“PLUS LIBRES, MAIS PLUS ANGOISSÉES QU’AUTREFOIS”
Catherine Monnot est docteure en anthropologie sociale et culturelle. Elle est l’auteure de “Petites Filles d’aujourd’hui. L’apprentissage de la féminité”(*)
Quelles différences constatez-vous entre les fillettes d’aujourd’hui et leurs grand-mères au même âge ?
Il n’y a pas grand-chose de commun entre les petites filles des années 1950 et celles des années 2010. Avant cette époque, on ne parlait pas d’adolescence. A 12-13 ans, elles se projetaient directement dans l’âge adulte, en particulier dans les milieux populaires, qui constituaient 70% de la population française. Avant l’avènement de la classe moyenne, la majorité des fillettes n’allait pas au lycée et ne passait pas le baccalauréat. C’était réservé aux jeunes filles des milieux aisés, qui pour la plupart recevaient leur enseignement des bonnes soeurs, avec des matières enseignées différentes de celles des petits garçons. Dans les milieux ruraux, dès 12 ans, elles arrêtaient l’école et aidaient aux champs. En ville, elles allaient à l’atelier ou entraient en apprentissage. Leur vie et leur horizon étaient presque exclusivement tracés par leur origine sociale. Elles avaient des rêves, certainement, mais des rêves à la portée de leur classe. A la campagne, dès 15 ans, des femmes étaient chargées de les préparer au mariage, en leur apprenant la couture et la cuisine. Il n’y avait pas de projection individuelle dans leur avenir, ni cette injonction à l’épanouissement personnel que l’on retrouve aujourd’hui. Même s’il y avait des exceptions, les destins des petites filles à cette époque étaient tout tracés. Un destin profondément matrimonial et familial. Aujourd’hui, nos sociétés modernes ont mis la liberté au centre de nos préoccupations. C’est un outil formidable d’émancipation et de remise en question des normes et des carcans, et sans doute la seule façon digne et humaniste de vivre de notre point de vue contemporain, mais cette liberté est source d’angoisses existentielles pour tous les individus. Même pour les petites filles !

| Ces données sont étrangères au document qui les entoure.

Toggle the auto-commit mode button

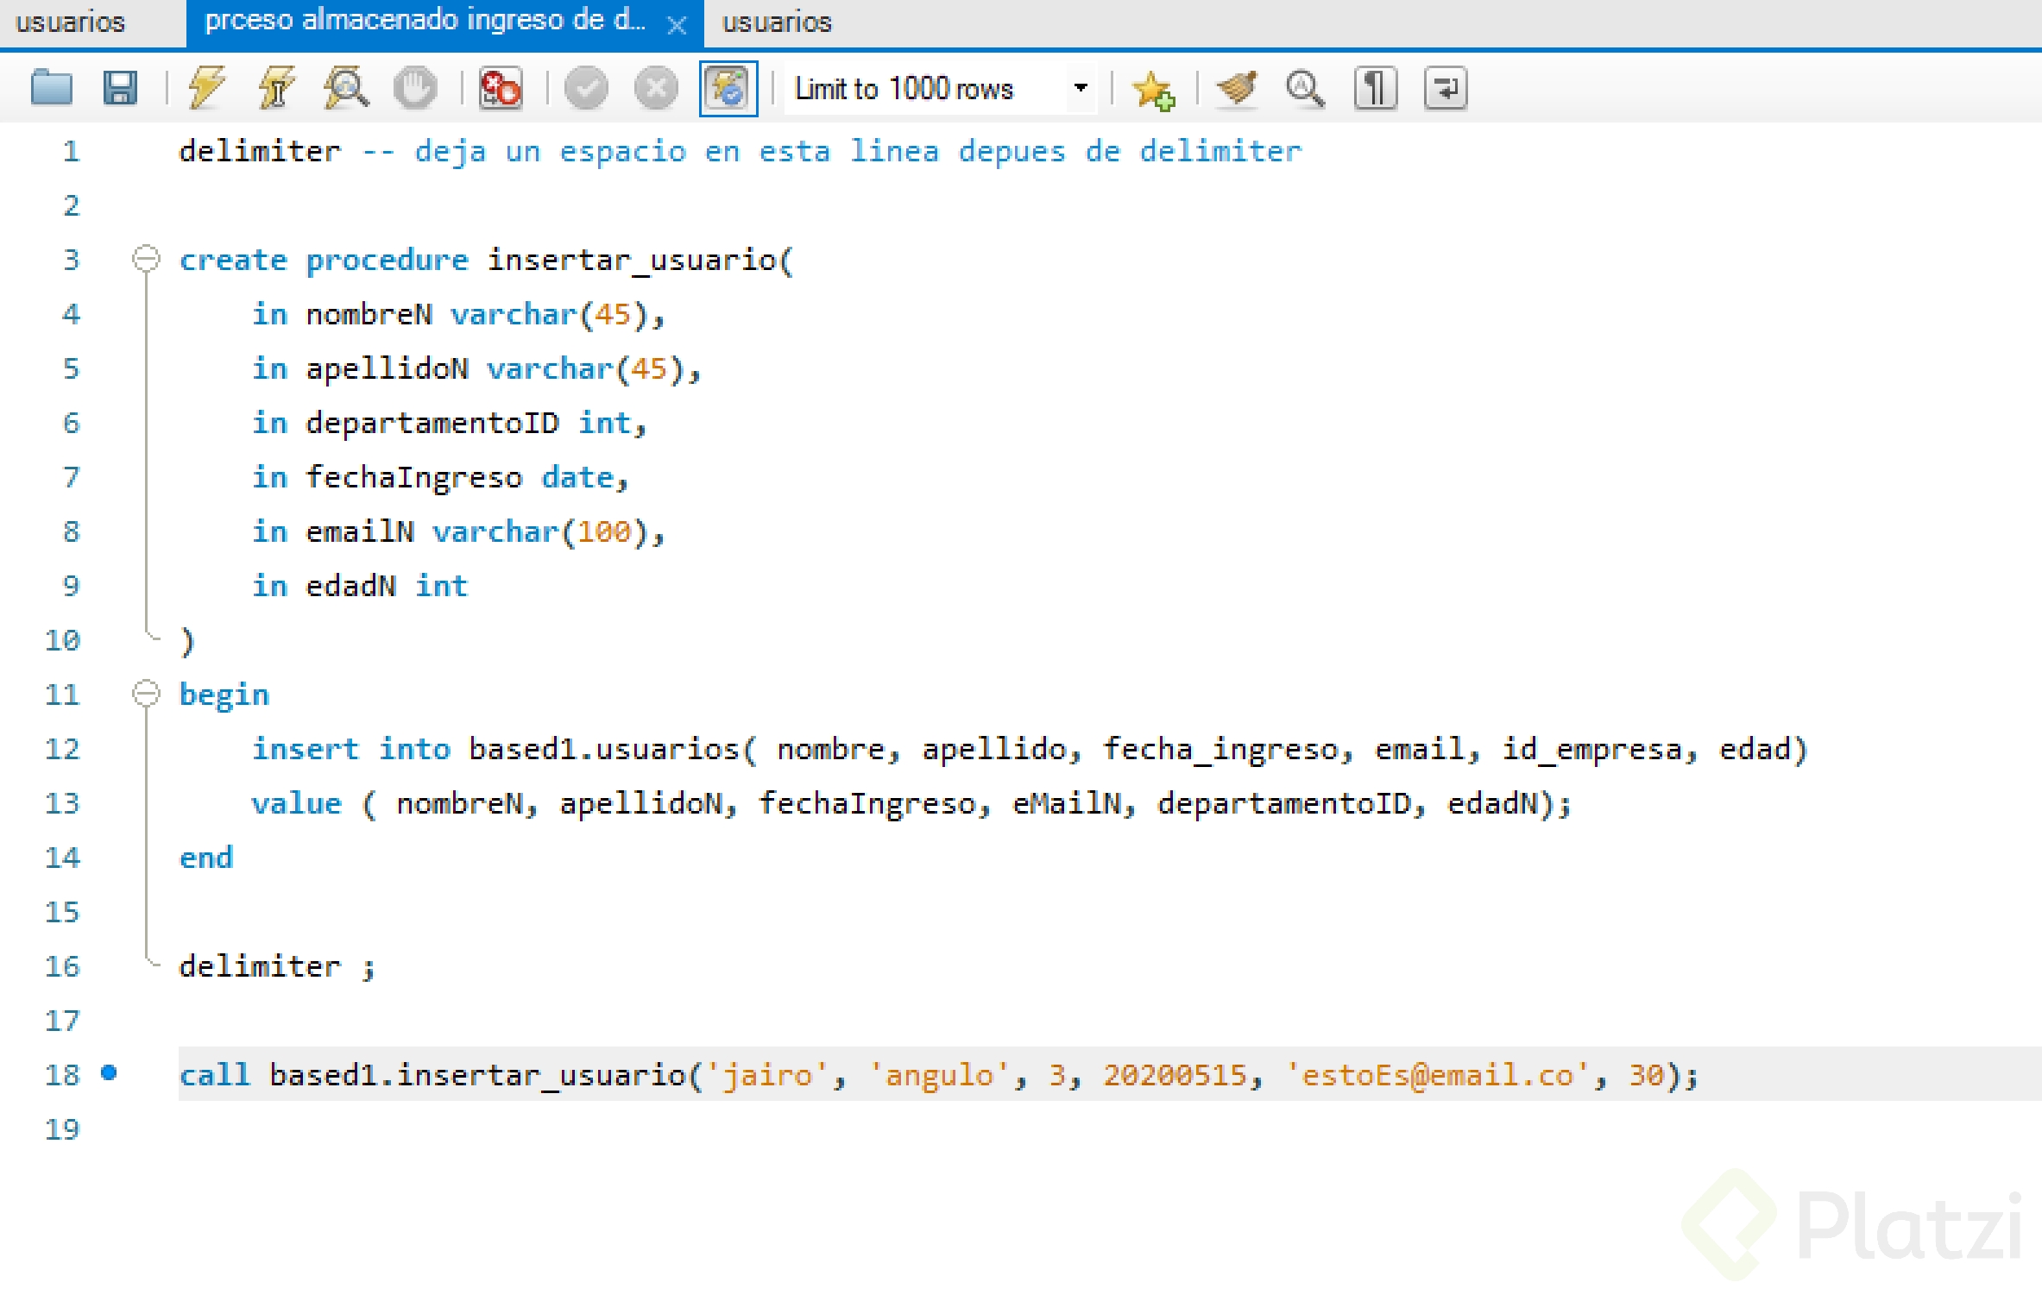[x=728, y=88]
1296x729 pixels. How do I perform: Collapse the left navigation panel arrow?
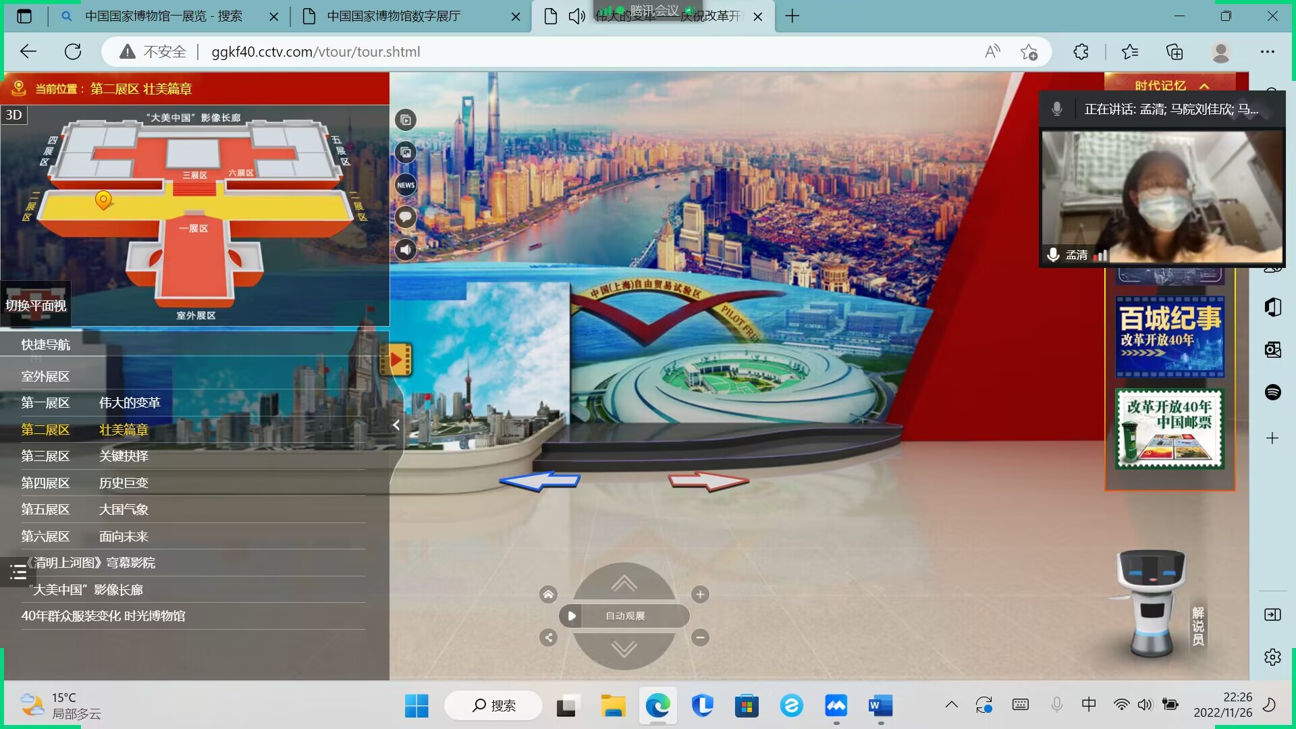396,425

Elles seraient donc plus angoissées ?
Tout à fait, ou au moins d’une autre manière. D’une part, elles sont confrontées à la multitude des choix possibles : une femme aujourd’hui n’est plus seulement mère ou épouse, elle se définit aussi par son travail. Grâce à l’école gratuite, tous les métiers sont théoriquement ouverts à toutes les petites filles. Ne pèsent plus sur elles de façon aussi claire le destin et un collectif qui les contraint à vivre une vie qu’elles subissent. Mais, paradoxalement, ce trop-plein de choix les angoisse, de plus en plus tôt. D’autre part, elles ne sont plus préservées de la marche du monde, auquel elles ont accès grâce à tous les outils qu’elles ont à disposition. Il y a cinquante ans, les enfants n’avaient tout simplement pas les moyens d’élaborer et de penser le monde de la même façon. Leurs référents étaient leur cellule familiale, plus ou moins politisée, ou leur instituteur. Or les enfants d’aujourd’hui n’ont pas toujours les filtres pour décrypter les images et les informations qu’ils reçoivent en pleine face. C’est parfois perturbant de se projeter dans l’avenir lorsqu’il paraît si angoissant.

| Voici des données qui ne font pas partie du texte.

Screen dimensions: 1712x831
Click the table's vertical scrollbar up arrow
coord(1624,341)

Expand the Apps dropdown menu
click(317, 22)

Quel rapport entre tiennent-elles avec la féminité?
La question du genre est centrale à cet âge-là. On le voit chez Esther, d’ailleurs : le jour où elle reçoit la doudoune de ses rêves, le jour où elle se fait une queue-de-cheval sont des événements qui, s’ils nous paraissent anodins, sont cruciaux pour elle car ils marquent l’accès à une nouvelle classe d’âge avec ses codes vestimentaires et esthétiques précis. Cela montre l’injonction de genre encore très forte pour ces nouvelles générations. Même si elles ont intégré les discours sur l’égalité filles-garçons et qu’elles pratiquent de plus en plus de sports dits « masculins », comme le foot, la boxe ou le rugby, physiquement, elles restent dans des projections culturellement très anciennes : une fille doit être jolie, à la mode et séduisante. Il faudra du temps avant qu’elles puissent se libérer de ces normes d’apparence. (*) Ed. Autrement, 2009.